TASK DETAILS:
Each record needs to be echoed exactly; can you do that?

INPUT DATA:
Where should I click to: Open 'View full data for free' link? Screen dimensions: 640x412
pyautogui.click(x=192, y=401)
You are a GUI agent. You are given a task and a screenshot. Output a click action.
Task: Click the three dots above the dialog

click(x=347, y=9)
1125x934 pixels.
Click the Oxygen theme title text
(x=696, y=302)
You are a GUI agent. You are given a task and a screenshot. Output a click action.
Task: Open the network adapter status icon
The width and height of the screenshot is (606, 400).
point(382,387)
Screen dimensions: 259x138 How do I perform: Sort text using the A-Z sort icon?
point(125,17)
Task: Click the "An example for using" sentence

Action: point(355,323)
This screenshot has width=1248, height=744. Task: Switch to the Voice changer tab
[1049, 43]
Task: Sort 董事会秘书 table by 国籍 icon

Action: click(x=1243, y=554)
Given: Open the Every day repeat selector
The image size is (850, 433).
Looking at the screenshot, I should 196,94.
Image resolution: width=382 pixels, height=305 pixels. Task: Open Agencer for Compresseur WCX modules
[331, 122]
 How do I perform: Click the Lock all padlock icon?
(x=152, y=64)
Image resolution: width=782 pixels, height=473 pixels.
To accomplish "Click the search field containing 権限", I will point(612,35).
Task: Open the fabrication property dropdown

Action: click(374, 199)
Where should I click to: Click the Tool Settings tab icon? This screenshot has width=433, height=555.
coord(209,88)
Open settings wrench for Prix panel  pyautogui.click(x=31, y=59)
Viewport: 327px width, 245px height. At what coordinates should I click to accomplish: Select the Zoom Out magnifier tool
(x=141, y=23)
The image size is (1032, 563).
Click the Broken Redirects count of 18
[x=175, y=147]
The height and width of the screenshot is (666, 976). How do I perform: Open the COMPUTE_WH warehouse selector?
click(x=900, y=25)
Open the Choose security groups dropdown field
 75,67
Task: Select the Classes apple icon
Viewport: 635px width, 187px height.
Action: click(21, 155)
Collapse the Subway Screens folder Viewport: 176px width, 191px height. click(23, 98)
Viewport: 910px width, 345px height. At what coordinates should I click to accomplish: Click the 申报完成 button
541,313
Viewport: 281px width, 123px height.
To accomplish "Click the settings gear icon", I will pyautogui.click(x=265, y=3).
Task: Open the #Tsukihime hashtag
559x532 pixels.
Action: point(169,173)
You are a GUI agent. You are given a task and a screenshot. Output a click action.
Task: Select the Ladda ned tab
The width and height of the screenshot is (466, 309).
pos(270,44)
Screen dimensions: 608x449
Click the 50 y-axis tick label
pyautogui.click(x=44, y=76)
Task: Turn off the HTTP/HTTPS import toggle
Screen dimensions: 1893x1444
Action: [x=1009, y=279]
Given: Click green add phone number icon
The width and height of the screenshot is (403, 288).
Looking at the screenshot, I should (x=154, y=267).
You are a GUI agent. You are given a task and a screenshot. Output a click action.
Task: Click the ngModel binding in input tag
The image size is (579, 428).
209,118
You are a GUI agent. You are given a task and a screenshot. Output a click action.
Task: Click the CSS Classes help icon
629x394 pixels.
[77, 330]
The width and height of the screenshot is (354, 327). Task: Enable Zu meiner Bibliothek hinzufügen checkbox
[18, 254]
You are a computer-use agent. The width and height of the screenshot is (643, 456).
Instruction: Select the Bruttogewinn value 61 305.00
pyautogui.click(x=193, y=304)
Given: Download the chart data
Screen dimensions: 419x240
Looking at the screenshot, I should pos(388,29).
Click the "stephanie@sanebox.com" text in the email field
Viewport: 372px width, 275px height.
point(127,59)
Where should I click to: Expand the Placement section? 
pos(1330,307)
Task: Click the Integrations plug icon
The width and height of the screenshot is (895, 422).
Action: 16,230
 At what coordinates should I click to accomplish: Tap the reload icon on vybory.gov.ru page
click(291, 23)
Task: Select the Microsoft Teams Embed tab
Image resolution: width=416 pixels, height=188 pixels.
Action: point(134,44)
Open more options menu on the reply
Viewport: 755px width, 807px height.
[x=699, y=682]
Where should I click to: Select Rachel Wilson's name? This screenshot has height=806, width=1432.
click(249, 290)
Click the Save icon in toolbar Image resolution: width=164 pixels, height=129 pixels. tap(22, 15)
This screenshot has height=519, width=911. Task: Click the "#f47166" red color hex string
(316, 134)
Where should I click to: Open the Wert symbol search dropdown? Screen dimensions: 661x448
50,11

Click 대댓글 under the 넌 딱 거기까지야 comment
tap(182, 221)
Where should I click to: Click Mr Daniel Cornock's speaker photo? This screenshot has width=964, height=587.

FINISHED EXERCISE:
Where should I click to: Open 'View full data for free' link? Screen dimensions: 640x412
pyautogui.click(x=192, y=401)
You are a GUI agent. You are given a task and a screenshot. Output a click action.
Task: Click the three dots above the dialog

click(x=347, y=9)
1125x934 pixels.
Click the Oxygen theme title text
(x=696, y=302)
You are a GUI agent. You are given a task and a screenshot. Output a click action.
Task: Open the network adapter status icon
The width and height of the screenshot is (606, 400).
point(382,387)
Screen dimensions: 259x138 How do I perform: Sort text using the A-Z sort icon?
point(125,17)
Task: Click the "An example for using" sentence

Action: point(355,323)
This screenshot has width=1248, height=744. Task: Switch to the Voice changer tab
[1049, 43]
Task: Sort 董事会秘书 table by 国籍 icon

Action: click(x=1243, y=554)
Given: Open the Every day repeat selector
The image size is (850, 433).
Looking at the screenshot, I should 196,94.
Image resolution: width=382 pixels, height=305 pixels. Task: Open Agencer for Compresseur WCX modules
[331, 122]
 How do I perform: Click the Lock all padlock icon?
(x=152, y=64)
Image resolution: width=782 pixels, height=473 pixels.
To accomplish "Click the search field containing 権限", I will point(612,35).
Task: Open the fabrication property dropdown

Action: click(374, 199)
Where should I click to: Click the Tool Settings tab icon? This screenshot has width=433, height=555.
coord(209,88)
Open settings wrench for Prix panel  pyautogui.click(x=31, y=59)
Viewport: 327px width, 245px height. At what coordinates should I click to accomplish: Select the Zoom Out magnifier tool
(x=141, y=23)
The image size is (1032, 563).
Click the Broken Redirects count of 18
[x=175, y=147]
The height and width of the screenshot is (666, 976). How do I perform: Open the COMPUTE_WH warehouse selector?
click(x=900, y=25)
Open the Choose security groups dropdown field
 75,67
Task: Select the Classes apple icon
Viewport: 635px width, 187px height.
Action: click(21, 155)
Collapse the Subway Screens folder Viewport: 176px width, 191px height. click(23, 98)
Viewport: 910px width, 345px height. At what coordinates should I click to accomplish: Click the 申报完成 button
541,313
Viewport: 281px width, 123px height.
To accomplish "Click the settings gear icon", I will pyautogui.click(x=265, y=3).
Task: Open the #Tsukihime hashtag
559x532 pixels.
Action: point(169,173)
You are a GUI agent. You are given a task and a screenshot. Output a click action.
Task: Select the Ladda ned tab
The width and height of the screenshot is (466, 309).
pos(270,44)
Screen dimensions: 608x449
Click the 50 y-axis tick label
pyautogui.click(x=44, y=76)
Task: Turn off the HTTP/HTTPS import toggle
Screen dimensions: 1893x1444
Action: [x=1009, y=279]
Given: Click green add phone number icon
The width and height of the screenshot is (403, 288).
Looking at the screenshot, I should (x=154, y=267).
You are a GUI agent. You are given a task and a screenshot. Output a click action.
Task: Click the ngModel binding in input tag
The image size is (579, 428).
209,118
You are a GUI agent. You are given a task and a screenshot. Output a click action.
Task: Click the CSS Classes help icon
629x394 pixels.
[77, 330]
The width and height of the screenshot is (354, 327). Task: Enable Zu meiner Bibliothek hinzufügen checkbox
[18, 254]
You are a computer-use agent. The width and height of the screenshot is (643, 456).
Instruction: Select the Bruttogewinn value 61 305.00
pyautogui.click(x=193, y=304)
Given: Download the chart data
Screen dimensions: 419x240
Looking at the screenshot, I should pos(388,29).
Click the "stephanie@sanebox.com" text in the email field
Viewport: 372px width, 275px height.
point(127,59)
Where should I click to: Expand the Placement section? 
pos(1330,307)
Task: Click the Integrations plug icon
The width and height of the screenshot is (895, 422).
Action: 16,230
 At what coordinates should I click to accomplish: Tap the reload icon on vybory.gov.ru page
click(291, 23)
Task: Select the Microsoft Teams Embed tab
Image resolution: width=416 pixels, height=188 pixels.
Action: point(134,44)
Open more options menu on the reply
Viewport: 755px width, 807px height.
[x=699, y=682]
Where should I click to: Select Rachel Wilson's name? This screenshot has height=806, width=1432.
click(249, 290)
Click the Save icon in toolbar Image resolution: width=164 pixels, height=129 pixels. tap(22, 15)
This screenshot has height=519, width=911. Task: Click the "#f47166" red color hex string
(316, 134)
Where should I click to: Open the Wert symbol search dropdown? Screen dimensions: 661x448
50,11

Click 대댓글 under the 넌 딱 거기까지야 comment
tap(182, 221)
Where should I click to: Click Mr Daniel Cornock's speaker photo? This screenshot has width=964, height=587.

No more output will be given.